# Astatotilapia calliptera?



## ryanjury (Apr 15, 2006)

Purchased these as Astatotilapia calliptera a few days ago but they don't seem to match anything I can find on the net..

Worrying things for me:
The colour
Lack of egg dummies.

These did come from a good source so hoping they are just a different strain. Also I got 2 sub dominant males and am pretty sure they are yet to colour up have seen flashes of a green colour and a red/orange forehead (haven't had them long).

Any opinions/observations welcome 

















Pair

























Can get more photos if required.


----------



## noki (Jun 13, 2003)

No. not close. Those are quite odd.

Hybrids with a mox of Cyrtocara moorii would be my guess.


----------



## Petrochromislover (Feb 23, 2009)

hi this might be a hybrid can you post more photos will really help


----------



## ryanjury (Apr 15, 2006)

Don't really know what else to show but here are some more pics.. I can definitely see blue dolphin in it I was hoping I was mistaken..

Male








Male








Male








Female








female








Male








Male








Male








Male








Male








2 Males








2 Males








Female








Female








Male









thanks for any help


----------



## Joea (May 25, 2004)

I'm not sure I'd say not even close. They're definitely hybrids... but if I had to guess, _Astatotilapia calliptera x Cyrtocara moori_. An odd mix indeed.

Listing:
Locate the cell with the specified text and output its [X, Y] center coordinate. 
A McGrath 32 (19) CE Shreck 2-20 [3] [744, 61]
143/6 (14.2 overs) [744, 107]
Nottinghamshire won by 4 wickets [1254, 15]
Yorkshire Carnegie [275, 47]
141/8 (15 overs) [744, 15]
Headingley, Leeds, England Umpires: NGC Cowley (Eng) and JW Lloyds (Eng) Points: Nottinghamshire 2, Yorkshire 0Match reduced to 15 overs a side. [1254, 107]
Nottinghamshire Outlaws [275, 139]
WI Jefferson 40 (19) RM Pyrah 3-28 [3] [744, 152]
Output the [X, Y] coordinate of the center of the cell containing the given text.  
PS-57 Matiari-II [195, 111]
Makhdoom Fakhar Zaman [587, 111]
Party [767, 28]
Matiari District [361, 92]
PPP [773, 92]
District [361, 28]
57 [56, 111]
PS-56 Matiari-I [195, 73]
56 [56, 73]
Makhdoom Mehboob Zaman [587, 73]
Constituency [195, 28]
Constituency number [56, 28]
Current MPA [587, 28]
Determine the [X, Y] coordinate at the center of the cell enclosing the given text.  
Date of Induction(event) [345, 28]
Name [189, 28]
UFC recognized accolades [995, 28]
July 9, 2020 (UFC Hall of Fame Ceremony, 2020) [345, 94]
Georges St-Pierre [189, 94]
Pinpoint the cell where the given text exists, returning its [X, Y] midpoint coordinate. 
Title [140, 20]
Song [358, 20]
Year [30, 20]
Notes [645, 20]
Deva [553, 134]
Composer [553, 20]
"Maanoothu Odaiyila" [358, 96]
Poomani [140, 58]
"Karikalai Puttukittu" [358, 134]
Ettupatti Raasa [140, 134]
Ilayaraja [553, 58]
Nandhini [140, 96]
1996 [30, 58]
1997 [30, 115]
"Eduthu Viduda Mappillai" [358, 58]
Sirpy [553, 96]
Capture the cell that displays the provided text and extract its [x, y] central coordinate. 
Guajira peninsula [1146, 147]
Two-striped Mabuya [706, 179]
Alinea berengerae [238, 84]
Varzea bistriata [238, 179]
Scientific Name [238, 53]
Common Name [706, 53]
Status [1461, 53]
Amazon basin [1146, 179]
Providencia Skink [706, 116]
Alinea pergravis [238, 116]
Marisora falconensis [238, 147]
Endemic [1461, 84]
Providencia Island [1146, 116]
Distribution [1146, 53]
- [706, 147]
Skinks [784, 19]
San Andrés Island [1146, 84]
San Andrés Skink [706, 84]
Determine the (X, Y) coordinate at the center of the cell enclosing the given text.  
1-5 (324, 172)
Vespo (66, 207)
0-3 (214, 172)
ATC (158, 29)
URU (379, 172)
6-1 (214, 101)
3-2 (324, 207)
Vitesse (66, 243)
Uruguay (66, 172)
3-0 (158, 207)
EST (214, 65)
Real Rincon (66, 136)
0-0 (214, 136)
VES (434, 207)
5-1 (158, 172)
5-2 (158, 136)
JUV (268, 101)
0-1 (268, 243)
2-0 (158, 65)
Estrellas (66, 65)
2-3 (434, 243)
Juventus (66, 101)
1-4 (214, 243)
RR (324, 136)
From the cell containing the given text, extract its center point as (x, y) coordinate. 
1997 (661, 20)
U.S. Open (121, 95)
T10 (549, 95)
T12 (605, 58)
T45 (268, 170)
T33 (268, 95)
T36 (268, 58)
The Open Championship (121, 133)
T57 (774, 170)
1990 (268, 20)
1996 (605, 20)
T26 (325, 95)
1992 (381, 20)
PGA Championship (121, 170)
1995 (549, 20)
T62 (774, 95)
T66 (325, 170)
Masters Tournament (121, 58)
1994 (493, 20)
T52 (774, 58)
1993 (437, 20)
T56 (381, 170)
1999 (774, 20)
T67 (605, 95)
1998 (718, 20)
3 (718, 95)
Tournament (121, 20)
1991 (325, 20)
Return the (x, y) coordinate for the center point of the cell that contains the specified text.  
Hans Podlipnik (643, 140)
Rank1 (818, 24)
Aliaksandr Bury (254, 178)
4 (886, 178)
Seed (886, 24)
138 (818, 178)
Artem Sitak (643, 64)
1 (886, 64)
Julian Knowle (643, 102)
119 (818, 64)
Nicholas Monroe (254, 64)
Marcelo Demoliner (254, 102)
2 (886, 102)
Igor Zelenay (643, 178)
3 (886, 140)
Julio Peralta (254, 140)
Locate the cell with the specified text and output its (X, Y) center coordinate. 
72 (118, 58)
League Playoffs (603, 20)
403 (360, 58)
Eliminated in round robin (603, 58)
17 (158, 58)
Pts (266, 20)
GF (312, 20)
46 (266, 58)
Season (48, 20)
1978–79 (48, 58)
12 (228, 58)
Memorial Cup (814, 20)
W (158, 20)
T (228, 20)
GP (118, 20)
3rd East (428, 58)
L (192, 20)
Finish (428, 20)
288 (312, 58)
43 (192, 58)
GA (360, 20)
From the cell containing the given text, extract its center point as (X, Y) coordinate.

Given instruction A: In the forum thread about the suspected Astatotilapia calliptera, which two things worried the original poster about the fish?
Given instruction B: Carry on the forum thread about the suspected Astatotilapia calliptera, starting after its last post.

Task response A: The colour and the lack of egg dummies.

Task response B:
----------



## ryanjury (Apr 15, 2006)

Cheers for your input guys.. I have been back to the source and they are still adamant they are pure, what about them would suggest hybrid, and are you 100% sure on it..

It is very hard for us here to make a comparison as these fish are not imported so very hard to compare them to something you have seen...


----------



## noki (Jun 13, 2003)

Sorry, those are obviously not Astatotilapia calliptera, not even close, but look like hybrid Cyrtocara moorii

Astatotilapia calliptera description from this site..."Male coloration varies from olive green to bright yellow in courting males. The anterior of the dorsal is edged with black fading to red at the posterior. The caudal fin is translucent blue along the fin rays and also edged faintly in red. In keeping with the Astatotilapia designation, the anal fin is adorned with true occuli in a single row. The anal fin is attractively adorned with red edging on a light blue base. The pelvic fins are black with a light blue/white edge to the first fin ray. A distinctive black line runs from the corner of the mouth through, through the eye, and ending at the top of the eye socket. The lips are bright blue. Faint vertical body bars number between 6 and 8. Female body coloration is olive green to yellow. Fins are mainly colorless."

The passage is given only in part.